## What you have to do
Do any lines in the data below contain "cloud"? If so, copy every one of them.

## Exercise material
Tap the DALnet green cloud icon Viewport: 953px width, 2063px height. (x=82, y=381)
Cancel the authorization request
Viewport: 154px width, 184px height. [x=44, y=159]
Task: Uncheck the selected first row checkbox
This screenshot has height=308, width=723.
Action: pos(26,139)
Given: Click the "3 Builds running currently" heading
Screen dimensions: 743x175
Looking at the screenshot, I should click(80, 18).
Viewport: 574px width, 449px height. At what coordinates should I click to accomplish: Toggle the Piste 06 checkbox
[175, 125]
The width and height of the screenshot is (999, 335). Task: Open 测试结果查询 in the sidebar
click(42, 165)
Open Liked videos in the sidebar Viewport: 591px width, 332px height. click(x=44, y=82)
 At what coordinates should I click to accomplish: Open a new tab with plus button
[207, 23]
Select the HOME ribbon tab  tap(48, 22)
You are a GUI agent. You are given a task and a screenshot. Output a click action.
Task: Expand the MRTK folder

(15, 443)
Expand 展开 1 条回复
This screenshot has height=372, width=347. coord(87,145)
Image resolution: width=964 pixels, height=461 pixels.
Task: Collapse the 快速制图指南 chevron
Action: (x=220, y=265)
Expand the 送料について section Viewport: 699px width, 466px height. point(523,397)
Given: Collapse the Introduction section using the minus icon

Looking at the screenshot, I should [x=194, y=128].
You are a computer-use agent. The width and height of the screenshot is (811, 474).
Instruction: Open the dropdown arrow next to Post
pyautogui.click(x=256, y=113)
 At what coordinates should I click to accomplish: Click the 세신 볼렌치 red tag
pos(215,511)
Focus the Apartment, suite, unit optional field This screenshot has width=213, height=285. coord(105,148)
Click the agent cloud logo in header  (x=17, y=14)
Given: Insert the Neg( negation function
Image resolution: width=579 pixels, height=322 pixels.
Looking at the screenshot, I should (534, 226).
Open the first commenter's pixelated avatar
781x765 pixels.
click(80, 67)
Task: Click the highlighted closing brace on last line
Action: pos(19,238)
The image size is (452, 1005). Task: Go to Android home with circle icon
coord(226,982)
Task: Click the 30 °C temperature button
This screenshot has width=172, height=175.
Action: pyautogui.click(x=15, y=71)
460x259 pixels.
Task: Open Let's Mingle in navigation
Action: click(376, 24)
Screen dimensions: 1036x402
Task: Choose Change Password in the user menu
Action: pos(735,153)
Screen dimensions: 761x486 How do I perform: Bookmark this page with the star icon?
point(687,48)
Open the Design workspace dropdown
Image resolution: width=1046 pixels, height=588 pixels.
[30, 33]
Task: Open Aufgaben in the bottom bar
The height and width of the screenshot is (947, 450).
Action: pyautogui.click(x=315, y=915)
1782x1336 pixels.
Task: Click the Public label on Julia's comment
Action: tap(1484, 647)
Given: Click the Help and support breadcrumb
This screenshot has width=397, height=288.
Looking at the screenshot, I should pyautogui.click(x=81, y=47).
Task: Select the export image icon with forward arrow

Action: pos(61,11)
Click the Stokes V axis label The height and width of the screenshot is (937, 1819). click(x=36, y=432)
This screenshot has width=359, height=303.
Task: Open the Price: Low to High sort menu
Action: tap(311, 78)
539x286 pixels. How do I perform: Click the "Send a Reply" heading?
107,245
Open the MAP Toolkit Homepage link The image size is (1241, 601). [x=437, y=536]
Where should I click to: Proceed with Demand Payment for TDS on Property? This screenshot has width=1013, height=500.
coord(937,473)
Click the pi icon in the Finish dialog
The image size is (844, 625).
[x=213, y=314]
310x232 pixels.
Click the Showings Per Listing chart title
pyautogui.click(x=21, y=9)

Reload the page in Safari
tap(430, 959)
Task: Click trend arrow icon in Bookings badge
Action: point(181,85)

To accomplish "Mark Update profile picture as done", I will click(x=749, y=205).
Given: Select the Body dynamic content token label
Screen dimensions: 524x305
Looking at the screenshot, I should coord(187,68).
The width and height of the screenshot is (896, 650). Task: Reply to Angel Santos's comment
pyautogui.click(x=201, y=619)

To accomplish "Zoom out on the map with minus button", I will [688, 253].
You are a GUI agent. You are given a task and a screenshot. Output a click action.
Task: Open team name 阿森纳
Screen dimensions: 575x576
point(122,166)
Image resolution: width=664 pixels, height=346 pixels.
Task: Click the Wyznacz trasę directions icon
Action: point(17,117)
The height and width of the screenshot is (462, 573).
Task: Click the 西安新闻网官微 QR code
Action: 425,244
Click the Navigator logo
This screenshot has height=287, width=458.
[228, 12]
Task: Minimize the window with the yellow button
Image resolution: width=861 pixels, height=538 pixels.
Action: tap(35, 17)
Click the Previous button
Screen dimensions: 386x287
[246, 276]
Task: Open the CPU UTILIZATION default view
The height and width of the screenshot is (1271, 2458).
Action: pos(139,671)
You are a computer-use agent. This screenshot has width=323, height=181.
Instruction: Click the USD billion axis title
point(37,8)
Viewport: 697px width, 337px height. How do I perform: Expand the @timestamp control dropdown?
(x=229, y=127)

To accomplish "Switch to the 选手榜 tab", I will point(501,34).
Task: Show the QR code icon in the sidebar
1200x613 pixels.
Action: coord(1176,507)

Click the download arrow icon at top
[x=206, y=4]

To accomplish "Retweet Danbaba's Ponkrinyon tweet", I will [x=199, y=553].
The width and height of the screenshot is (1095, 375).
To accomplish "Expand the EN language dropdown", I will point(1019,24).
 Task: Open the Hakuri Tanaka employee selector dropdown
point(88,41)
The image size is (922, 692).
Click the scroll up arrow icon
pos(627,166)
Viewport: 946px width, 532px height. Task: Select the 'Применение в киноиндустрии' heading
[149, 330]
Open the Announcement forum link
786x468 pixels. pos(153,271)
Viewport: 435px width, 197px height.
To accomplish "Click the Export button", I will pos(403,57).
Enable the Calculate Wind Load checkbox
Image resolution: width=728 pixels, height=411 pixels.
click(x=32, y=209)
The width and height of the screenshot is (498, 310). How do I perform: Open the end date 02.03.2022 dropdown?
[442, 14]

## Task output
Tap the DALnet green cloud icon Viewport: 953px width, 2063px height. (x=82, y=381)
Click the agent cloud logo in header  (x=17, y=14)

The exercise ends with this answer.